(Given text)
━━━━━━━━━━
Yves Smith today plays
gotcha with the American Securitization Forum, the private-sector group
which was instrumental in putting together the mortgage-freeze plan officially
announced yesterday. It turns out that the plan is at odds with earlier ASF
guidance on loan modification, which said that "the ASF is opposed to any
across-the-board approach to loan modifications".
Taking a very prosecutorial approach, Smith then lays out various "lines
of attack" which an aggressive lawyer could use should a mortgage bond
investor be inclined to sue loan servicers for loss of income as a result of
this scheme.
Smith is at pains to point out that just because investors can sue
does not mean that investors will sue. But the whole post strikes me
as going so far into the realm of the theoretical and hypothetical as to be
really rather unenlightening when it comes to the plan as announced. So a group
of well-intentioned private-sector individuals might not have dotted every i
and crossed every t in putting this plan together? That’s a good thing.
━━━━━━━━━━
(Source material)
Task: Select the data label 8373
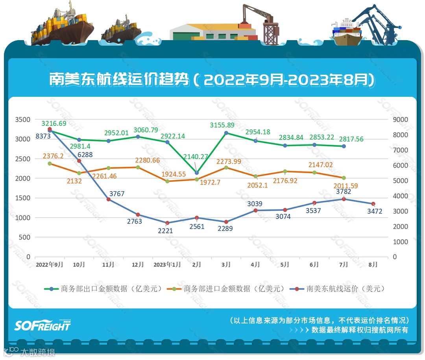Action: point(43,136)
━━━━━━━━━━
(What you need to do) In the commentary on the mortgage-freeze plan, transcribe word for word the passage that opens with the words containing "Taking a very" and closes with "a good thing.".

(Result)
Taking a very prosecutorial approach, Smith then lays out various "lines
of attack" which an aggressive lawyer could use should a mortgage bond
investor be inclined to sue loan servicers for loss of income as a result of
this scheme.
Smith is at pains to point out that just because investors can sue
does not mean that investors will sue. But the whole post strikes me
as going so far into the realm of the theoretical and hypothetical as to be
really rather unenlightening when it comes to the plan as announced. So a group
of well-intentioned private-sector individuals might not have dotted every i
and crossed every t in putting this plan together? That’s a good thing.